* [The task]: Return the records below character for character.

■ ■ ■ ■ ■

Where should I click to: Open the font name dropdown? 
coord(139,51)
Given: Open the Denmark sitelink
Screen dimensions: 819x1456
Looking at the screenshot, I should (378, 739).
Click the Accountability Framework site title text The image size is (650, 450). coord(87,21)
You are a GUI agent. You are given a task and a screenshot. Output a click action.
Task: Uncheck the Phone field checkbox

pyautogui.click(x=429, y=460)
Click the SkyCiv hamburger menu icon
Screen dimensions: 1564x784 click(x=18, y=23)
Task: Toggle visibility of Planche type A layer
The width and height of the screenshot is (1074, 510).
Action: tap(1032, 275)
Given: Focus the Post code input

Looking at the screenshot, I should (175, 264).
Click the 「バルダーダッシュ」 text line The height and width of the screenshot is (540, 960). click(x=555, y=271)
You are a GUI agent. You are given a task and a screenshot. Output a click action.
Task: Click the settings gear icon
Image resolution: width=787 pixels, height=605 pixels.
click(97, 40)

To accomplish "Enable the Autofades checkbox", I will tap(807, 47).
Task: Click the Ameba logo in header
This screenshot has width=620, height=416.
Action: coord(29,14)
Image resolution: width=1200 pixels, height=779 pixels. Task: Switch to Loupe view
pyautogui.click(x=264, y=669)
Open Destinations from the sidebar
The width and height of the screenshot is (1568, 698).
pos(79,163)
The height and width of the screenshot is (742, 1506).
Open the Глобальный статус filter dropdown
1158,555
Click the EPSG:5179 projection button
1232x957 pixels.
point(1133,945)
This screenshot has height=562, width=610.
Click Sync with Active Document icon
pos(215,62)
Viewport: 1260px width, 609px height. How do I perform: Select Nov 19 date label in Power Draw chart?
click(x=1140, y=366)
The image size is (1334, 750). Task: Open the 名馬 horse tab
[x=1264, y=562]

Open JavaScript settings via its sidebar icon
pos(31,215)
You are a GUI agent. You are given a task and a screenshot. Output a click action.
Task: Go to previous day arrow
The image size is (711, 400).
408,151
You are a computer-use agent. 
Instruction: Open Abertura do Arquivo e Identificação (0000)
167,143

■ ■ ■ ■ ■

* [Exercise response]:
Where should I click to: Open the font name dropdown? 
coord(139,51)
Given: Open the Denmark sitelink
Screen dimensions: 819x1456
Looking at the screenshot, I should (378, 739).
Click the Accountability Framework site title text The image size is (650, 450). coord(87,21)
You are a GUI agent. You are given a task and a screenshot. Output a click action.
Task: Uncheck the Phone field checkbox

pyautogui.click(x=429, y=460)
Click the SkyCiv hamburger menu icon
Screen dimensions: 1564x784 click(x=18, y=23)
Task: Toggle visibility of Planche type A layer
The width and height of the screenshot is (1074, 510).
Action: tap(1032, 275)
Given: Focus the Post code input

Looking at the screenshot, I should (175, 264).
Click the 「バルダーダッシュ」 text line The height and width of the screenshot is (540, 960). click(x=555, y=271)
You are a GUI agent. You are given a task and a screenshot. Output a click action.
Task: Click the settings gear icon
Image resolution: width=787 pixels, height=605 pixels.
click(97, 40)

To accomplish "Enable the Autofades checkbox", I will tap(807, 47).
Task: Click the Ameba logo in header
This screenshot has width=620, height=416.
Action: coord(29,14)
Image resolution: width=1200 pixels, height=779 pixels. Task: Switch to Loupe view
pyautogui.click(x=264, y=669)
Open Destinations from the sidebar
The width and height of the screenshot is (1568, 698).
pos(79,163)
The height and width of the screenshot is (742, 1506).
Open the Глобальный статус filter dropdown
1158,555
Click the EPSG:5179 projection button
1232x957 pixels.
point(1133,945)
This screenshot has height=562, width=610.
Click Sync with Active Document icon
pos(215,62)
Viewport: 1260px width, 609px height. How do I perform: Select Nov 19 date label in Power Draw chart?
click(x=1140, y=366)
The image size is (1334, 750). Task: Open the 名馬 horse tab
[x=1264, y=562]

Open JavaScript settings via its sidebar icon
pos(31,215)
You are a GUI agent. You are given a task and a screenshot. Output a click action.
Task: Go to previous day arrow
The image size is (711, 400).
408,151
You are a computer-use agent. 
Instruction: Open Abertura do Arquivo e Identificação (0000)
167,143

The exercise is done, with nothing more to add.